Когда я в 1962 году вторично попал в тиски госбезопасности, экспертизу мне проводил Киев. Заключение — вменяем. Казалось бы, все ясно. Но, судя по всему, это не устраивало Комитет госбезопасности, где велось следствие по моему делу. Я попадаю в институт судебной психиатрии имени Сербского. И тот же результат, что и с Ветохиным — «чего изволите?» Возникает вопрос — какой во всем этом смысл? Если так можно выразиться — смысла тут два. Во-первых, меньше политических дел (и так много толков), во-вторых — бессрочность содержания «неугодных» под стражей. Ничего оригинального, как видим, в этом нет. И разумного тоже. А вот обыкновенной подлости — по уши.

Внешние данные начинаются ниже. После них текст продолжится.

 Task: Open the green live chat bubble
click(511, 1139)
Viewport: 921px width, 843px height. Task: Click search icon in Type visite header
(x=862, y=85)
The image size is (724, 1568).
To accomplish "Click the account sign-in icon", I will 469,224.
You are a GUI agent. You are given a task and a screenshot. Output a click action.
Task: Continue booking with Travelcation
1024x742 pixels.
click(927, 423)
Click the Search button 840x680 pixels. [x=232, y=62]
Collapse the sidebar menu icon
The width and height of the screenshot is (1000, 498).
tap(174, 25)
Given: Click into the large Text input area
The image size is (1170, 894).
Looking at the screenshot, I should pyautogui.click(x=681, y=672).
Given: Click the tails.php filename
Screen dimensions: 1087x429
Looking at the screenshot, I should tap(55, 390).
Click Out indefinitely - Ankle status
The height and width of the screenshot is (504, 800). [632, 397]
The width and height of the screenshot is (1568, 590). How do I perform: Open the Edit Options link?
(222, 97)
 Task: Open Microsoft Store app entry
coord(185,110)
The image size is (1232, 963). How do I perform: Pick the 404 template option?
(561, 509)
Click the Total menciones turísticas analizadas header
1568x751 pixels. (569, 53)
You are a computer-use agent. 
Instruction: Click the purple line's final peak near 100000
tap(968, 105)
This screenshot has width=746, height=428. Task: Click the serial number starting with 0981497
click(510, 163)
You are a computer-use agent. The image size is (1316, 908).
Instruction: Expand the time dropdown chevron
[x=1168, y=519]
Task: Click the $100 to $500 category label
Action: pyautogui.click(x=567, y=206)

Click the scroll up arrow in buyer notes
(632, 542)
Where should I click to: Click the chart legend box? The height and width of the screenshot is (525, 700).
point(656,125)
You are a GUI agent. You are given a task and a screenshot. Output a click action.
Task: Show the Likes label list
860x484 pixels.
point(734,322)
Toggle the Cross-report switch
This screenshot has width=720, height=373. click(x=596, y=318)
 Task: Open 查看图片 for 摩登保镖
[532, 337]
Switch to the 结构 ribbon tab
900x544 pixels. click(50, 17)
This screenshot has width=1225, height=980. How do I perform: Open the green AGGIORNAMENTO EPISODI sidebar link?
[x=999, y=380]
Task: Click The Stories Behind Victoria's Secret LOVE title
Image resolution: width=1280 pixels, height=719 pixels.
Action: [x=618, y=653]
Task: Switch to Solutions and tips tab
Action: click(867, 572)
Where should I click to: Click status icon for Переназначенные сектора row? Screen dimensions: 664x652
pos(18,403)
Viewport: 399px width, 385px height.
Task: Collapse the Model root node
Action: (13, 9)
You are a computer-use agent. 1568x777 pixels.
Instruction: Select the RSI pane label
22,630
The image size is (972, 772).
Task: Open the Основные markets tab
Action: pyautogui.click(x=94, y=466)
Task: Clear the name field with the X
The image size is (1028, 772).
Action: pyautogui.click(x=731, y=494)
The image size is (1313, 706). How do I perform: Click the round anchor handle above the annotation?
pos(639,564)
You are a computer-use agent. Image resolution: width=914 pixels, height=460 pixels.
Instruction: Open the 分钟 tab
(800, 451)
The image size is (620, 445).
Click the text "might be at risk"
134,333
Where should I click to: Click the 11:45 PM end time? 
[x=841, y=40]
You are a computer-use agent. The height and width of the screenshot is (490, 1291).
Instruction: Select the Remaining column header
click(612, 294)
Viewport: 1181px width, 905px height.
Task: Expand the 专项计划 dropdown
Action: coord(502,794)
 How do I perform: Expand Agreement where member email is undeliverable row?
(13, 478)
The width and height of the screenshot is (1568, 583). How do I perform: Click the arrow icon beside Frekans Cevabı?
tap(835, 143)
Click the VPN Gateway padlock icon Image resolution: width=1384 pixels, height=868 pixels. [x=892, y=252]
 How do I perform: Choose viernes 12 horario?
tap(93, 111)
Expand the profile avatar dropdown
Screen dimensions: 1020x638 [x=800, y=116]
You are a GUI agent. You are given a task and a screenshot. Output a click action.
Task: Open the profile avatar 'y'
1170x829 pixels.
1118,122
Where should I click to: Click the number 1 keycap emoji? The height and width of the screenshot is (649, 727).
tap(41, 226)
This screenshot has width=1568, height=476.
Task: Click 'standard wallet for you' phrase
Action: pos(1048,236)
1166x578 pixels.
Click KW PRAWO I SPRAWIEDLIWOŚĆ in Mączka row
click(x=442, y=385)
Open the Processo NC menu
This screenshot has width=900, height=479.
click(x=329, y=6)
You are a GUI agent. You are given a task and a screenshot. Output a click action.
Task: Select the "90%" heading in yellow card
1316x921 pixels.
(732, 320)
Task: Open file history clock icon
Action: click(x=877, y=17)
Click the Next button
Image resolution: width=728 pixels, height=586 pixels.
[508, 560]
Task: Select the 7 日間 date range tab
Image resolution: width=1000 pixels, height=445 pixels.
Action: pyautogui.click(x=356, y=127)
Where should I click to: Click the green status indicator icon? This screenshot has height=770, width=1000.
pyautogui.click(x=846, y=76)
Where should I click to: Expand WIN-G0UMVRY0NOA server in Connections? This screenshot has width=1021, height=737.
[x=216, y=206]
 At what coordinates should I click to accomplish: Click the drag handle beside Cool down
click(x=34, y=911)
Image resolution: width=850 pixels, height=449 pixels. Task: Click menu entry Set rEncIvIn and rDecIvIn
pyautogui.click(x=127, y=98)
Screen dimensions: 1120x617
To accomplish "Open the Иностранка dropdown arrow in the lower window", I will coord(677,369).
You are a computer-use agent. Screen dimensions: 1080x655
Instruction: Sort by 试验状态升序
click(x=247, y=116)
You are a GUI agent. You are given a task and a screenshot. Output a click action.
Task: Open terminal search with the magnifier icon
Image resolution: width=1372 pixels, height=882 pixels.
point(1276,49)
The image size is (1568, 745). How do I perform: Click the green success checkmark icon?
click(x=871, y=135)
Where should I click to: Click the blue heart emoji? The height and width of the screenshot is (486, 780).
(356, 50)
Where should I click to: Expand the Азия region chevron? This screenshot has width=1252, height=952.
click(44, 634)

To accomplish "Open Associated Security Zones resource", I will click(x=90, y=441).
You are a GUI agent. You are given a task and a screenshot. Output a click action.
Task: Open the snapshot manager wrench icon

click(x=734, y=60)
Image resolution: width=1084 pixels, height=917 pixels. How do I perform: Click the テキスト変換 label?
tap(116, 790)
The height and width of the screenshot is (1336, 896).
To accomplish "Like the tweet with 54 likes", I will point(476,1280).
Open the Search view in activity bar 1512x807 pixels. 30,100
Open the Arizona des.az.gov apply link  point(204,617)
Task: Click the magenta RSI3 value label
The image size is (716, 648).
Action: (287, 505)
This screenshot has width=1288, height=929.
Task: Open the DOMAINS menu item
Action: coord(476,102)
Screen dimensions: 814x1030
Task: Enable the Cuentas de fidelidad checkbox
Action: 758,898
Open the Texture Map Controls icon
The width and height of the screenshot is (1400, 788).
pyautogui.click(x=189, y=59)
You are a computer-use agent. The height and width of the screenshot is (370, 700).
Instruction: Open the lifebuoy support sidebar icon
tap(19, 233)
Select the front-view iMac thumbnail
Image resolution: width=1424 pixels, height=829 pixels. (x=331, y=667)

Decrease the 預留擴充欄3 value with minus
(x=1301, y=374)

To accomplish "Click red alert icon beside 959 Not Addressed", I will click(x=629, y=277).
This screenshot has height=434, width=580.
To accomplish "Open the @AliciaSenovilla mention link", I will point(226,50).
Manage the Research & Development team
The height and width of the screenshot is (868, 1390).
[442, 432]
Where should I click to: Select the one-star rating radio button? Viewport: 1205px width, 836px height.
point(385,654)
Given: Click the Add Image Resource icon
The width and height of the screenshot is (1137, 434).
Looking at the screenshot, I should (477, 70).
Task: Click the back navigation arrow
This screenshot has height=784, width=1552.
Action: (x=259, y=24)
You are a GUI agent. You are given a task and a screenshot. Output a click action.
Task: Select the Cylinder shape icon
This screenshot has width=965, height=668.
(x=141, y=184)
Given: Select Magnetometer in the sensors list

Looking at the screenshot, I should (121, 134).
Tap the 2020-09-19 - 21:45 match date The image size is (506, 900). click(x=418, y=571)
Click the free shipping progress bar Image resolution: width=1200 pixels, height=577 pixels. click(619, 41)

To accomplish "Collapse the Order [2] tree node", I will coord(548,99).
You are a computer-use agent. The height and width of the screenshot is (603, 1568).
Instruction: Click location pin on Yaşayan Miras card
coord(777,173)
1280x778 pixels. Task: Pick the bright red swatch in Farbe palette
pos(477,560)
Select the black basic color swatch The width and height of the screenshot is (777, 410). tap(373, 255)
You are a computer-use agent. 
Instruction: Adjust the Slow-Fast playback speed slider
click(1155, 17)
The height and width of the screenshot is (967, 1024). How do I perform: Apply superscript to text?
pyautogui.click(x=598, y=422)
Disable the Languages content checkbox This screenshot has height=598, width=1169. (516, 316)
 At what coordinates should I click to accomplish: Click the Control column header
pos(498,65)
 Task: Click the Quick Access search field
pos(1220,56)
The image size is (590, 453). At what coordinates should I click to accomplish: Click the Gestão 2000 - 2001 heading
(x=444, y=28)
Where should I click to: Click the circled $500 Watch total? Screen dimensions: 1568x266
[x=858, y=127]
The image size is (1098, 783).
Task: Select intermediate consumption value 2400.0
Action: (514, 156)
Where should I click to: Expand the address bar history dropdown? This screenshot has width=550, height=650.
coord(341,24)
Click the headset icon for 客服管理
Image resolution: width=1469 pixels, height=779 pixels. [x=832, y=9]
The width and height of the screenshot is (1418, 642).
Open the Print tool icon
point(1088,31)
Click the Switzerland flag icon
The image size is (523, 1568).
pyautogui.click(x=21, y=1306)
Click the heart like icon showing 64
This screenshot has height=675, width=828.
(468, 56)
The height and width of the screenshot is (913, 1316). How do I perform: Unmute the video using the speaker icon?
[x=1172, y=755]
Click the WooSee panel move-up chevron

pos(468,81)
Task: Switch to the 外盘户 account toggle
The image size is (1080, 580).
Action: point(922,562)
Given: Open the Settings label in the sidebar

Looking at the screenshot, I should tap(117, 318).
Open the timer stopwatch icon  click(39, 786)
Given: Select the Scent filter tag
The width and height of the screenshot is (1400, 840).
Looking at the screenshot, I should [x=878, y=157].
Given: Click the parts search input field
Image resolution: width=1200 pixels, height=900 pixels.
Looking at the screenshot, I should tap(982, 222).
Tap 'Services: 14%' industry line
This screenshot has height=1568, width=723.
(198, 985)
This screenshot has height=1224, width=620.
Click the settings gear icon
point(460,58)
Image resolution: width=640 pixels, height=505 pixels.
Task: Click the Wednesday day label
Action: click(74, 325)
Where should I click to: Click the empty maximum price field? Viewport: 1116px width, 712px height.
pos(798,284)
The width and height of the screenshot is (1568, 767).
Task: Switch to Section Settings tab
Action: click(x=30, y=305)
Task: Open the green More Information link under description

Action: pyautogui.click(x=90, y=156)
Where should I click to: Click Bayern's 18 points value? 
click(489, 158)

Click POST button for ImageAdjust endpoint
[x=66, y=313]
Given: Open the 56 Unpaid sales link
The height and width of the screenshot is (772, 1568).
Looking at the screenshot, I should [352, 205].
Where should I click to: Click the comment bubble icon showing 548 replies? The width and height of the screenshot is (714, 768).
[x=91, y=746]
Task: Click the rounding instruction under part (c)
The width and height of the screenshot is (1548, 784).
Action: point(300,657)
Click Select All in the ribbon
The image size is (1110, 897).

Коль речь зашла о тесной связи четвертого отделения института им. Сербского с Лубянкой, не могу не рассказать еще об одной истории. Истории трагической во всех отношениях.
Даниил Леонидович Андреев.
Арестованный подручными Берии по обвинению в подготовке покушения на Сталина, Даниил Андреев ровно десять лет, от звонка до звонка, просидел во Владимирском политизоляторе. Да, он сознался в предъявленных ему обвинениях, подписал все, что от него требовали в Лефортовской тюрьме следователи госбезопасности. Сознался потому, что был уверен — расстрела не миновать, а истязаниям не было конца. Его били ножкой стула по голени ног, выколачивая из него всякого рода абсурдные признания, применяли и другие изощренные пытки. Он сознался, тем более, что сокамерники не скрывали: отсюда живыми не выходят.
Не расстреляли — закрыли наглухо во Владимирской тюрьме. Наверное, Берия в очередной раз докладывал вождю, от какой опасности он его, вождя, уберег. Может быть, и орден заработал на этом деле.
Даниил Андреев — сын известного русского писателя Леонида Андреева. Когда началась так называемая хрущевская «оттепель», оставшихся в живых жертв сталинского террора освободили из мест заключения. Но вместо того, чтобы выпустить, как и других ему подобных, Андреева привозят на экспертизу в институт имени Сербского. Зачем? Ведь он отбыл срок, он должен быть реабилитирован. Я встретил его там в 1957 году. Роста выше среднего, крупные черты интеллигентного лица, удивительно добрые человеческие глаза. При аресте у него изъяли рукопись, которой он дорожил. Сожгли, конечно. Об этом впоследствии с гневом писал К. Симонов — почему, мол, такая идиотская практика в пресловутых органах — уничтожать изъятое?